Impressões Bacterianas

Com ajuda da microbiologia, peritos forenses podem em breve ganhar uma nova ferramenta para ajudar a identificar suspeitos de crimes. Um estudo publicado esta semana mostrou que as bactérias que vivem na pele humana (como a Staphylococcus aureus da foto) são 'personalizadas', ou seja, cada indivíduo possui uma composição única de comunidades desses microrganismos. Como essas bactérias podem persistir inalteradas nos objetos manuseados ao longo de dias, é possível identificar indivíduos a partir da ’impressão microbiana’ exclusiva deixada por ele nesses objetos.
Estudos anteriores já haviam mostrado que apenas 13% das bactérias geralmente encontradas na palma das mãos são compartilhadas por duas pessoas. A partir desse dado, pesquisadores da Universidade de Colorado em Boulder (EUA) decidiram investigar se a composição de comunidades bacterianas podia funcionar como uma espécie de ‘impressão digital’ para cada indivíduo.
A análise de teclados e mouses de computadores mostrou que resíduos bacterianos deixados na superfície dos equipamentos eram compatíveis com os microrganismos encontrados na ponta dos dedos de diferentes usuários. O grau de compatibilidade era consideravelmente maior do que em relação a amostras recolhidas da pele de pessoas que não haviam tocado os objetos.
“Mesmo gêmeos idênticos têm comunidades microbianas diferentes, o que sugere que nosso conjunto de bactérias pode ser mais pessoalmente identificável que o genoma humano”, concluiu a equipe de Noah Fierer, pesquisador da Universidade de Colorado em Boulder (EUA). Os resultados do estudo foram publicados na revista Proceedings of the National Academy of Sciences (PNAS).

Material genético similar

Na primeira parte da pesquisa, foram comparadas amostras de bactérias recolhidas em três teclados de computador e nos dedos dos respectivos donos.
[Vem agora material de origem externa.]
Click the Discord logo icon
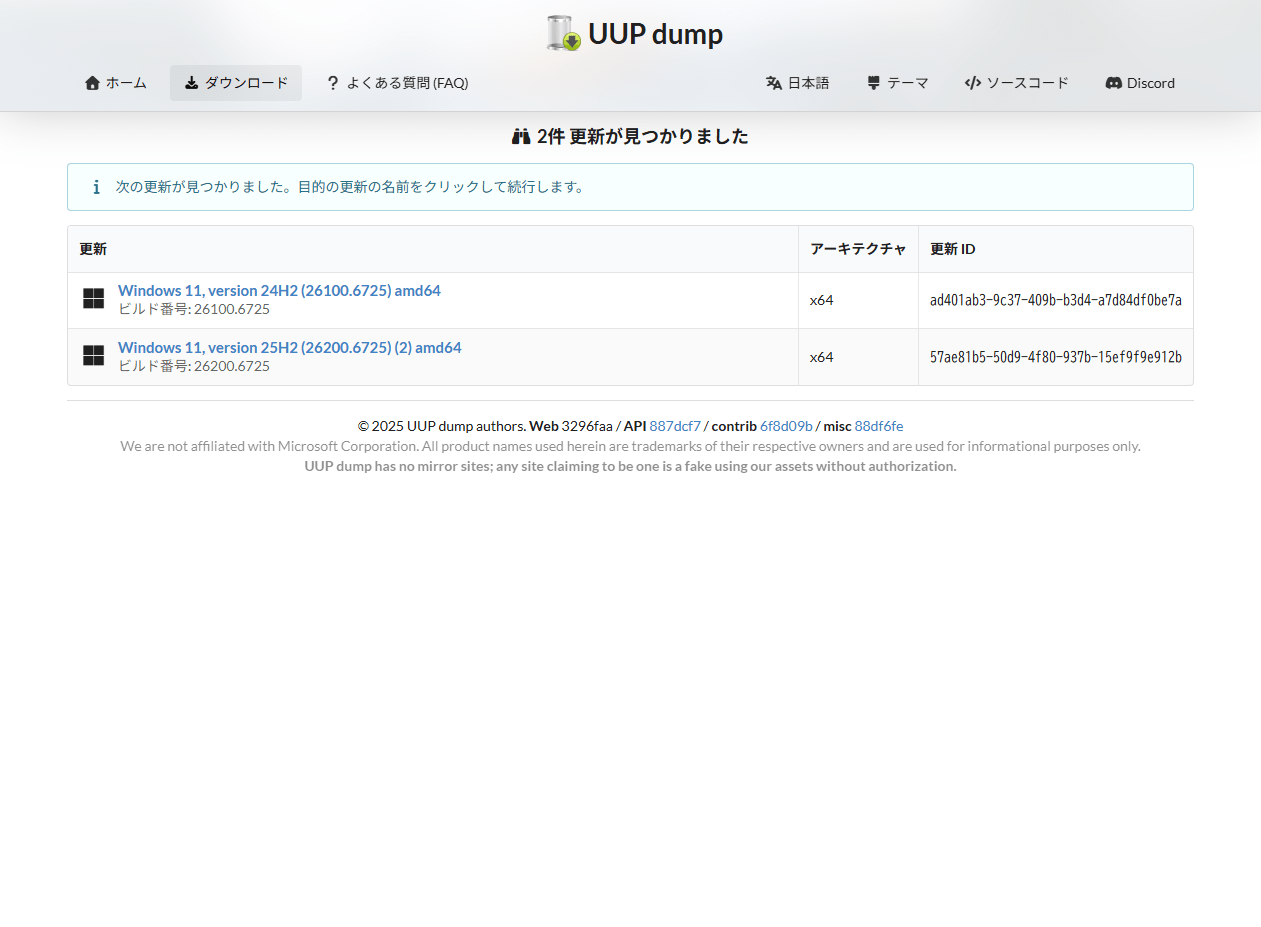 [x=1113, y=83]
Após analisar o DNA bacteriano, o grupo concluiu que o material genético dos dois tipos de amostras era similar. Quando a comparação foi feita com outros 15 teclados nunca tocados pelos três voluntários, não houve o mesmo grau de correspondência.
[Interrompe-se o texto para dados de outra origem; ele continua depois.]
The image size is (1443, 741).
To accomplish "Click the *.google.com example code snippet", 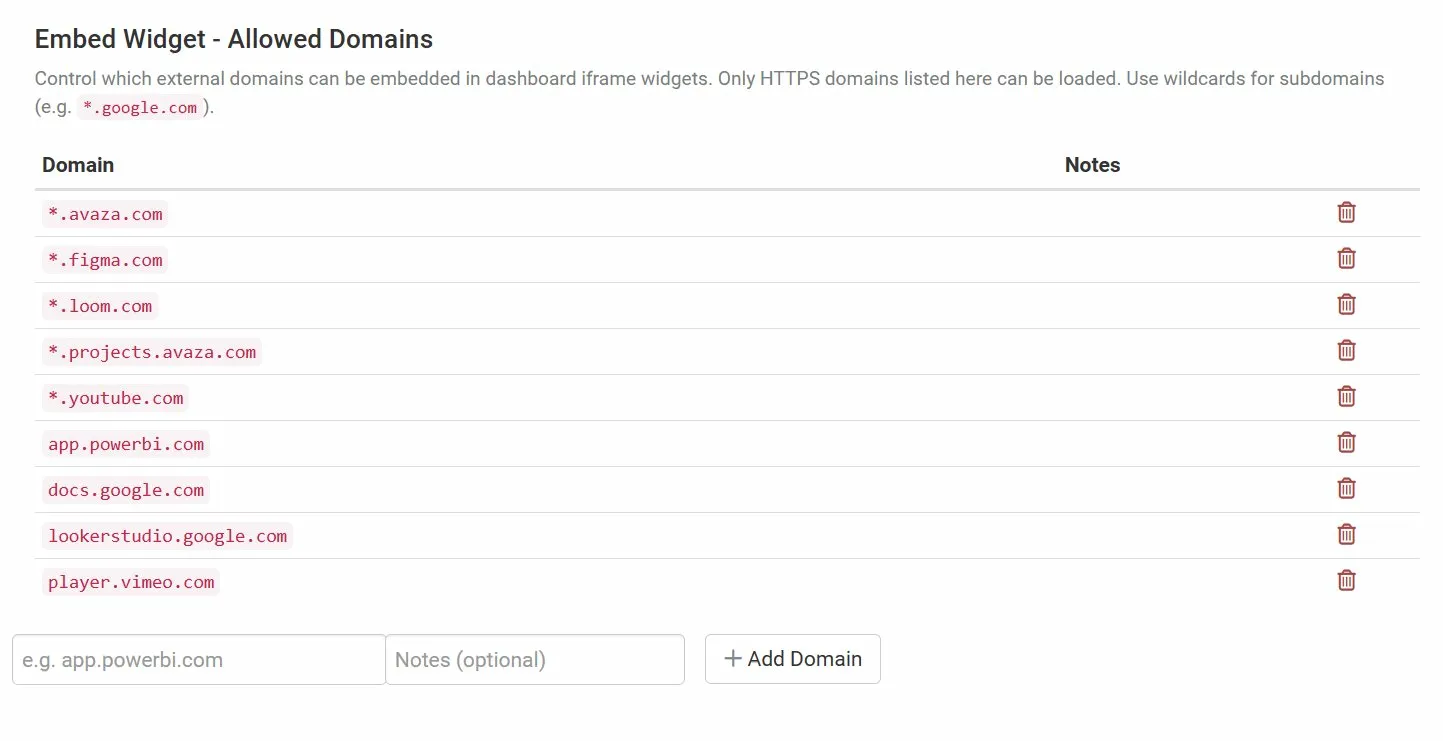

“Juntos, esses resultados demonstram que o DNA bacteriano pode ser recuperado de superfícies relativamente pequenas, que a composição das comunidades de bactérias associadas aos teclados é distinta nos três equipamentos e que os indivíduos deixam ‘impressões digitais’ bacterianas únicas em seus teclados”, afirmam os pesquisadores no artigo publicado pela PNAS.
Em um segundo experimento, os cientistas coletaram bactérias da pele de dois voluntários. Metade das amostras foi armazenada a -20°C, e o restante, deixado em um recipiente aberto a 20°C. Mesmo após duas semanas, o material conservado sob temperatura ambiente não sofreu alterações genéticas, provando que condições típicas de ambientes interiores têm pouca ou nenhuma influência na composição de comunidades bacterianas. Em outras palavras, as bactérias deixadas sobre objetos mantêm a estrutura e a composição inalteradas mesmo dias depois de eles terem sido manuseados pela última vez.
Na última parte da pesquisa, os cientistas testaram a eficácia da técnica para a identificação de pessoas. A equipe coletou amostras de nove mouses de computadores pessoais que não haviam sido tocados por mais de 12 horas. Também foi coletado material bacteriano das palmas das mãos dos donos dos computadores.
A técnica poderá usada quando não for possível recolher impressões digitais clarasA compatibilidade entre os dois tipos de amostras foi então comparada a 270 amostras de bactérias coletadas das mãos de pessoas que nunca haviam utilizado os mouses. Nos nove casos, as comunidades bacterianas encontradas em cada objeto foram muito mais similares àquelas da pele dos usuários.
A expectativa é de esses métodos de comparação possam ser usados como alternativa à análise de DNA e às impressões digitais em investigações forenses. “A menos que haja sangue, tecido, sêmen ou saliva sobre um objeto, é difícil obter material genético humano suficiente para identificações forenses”, lembram os pesquisadores. Eles acreditam que a técnica poderá usada quando não for possível recolher impressões digitais claras, como em superfícies altamente texturizadas.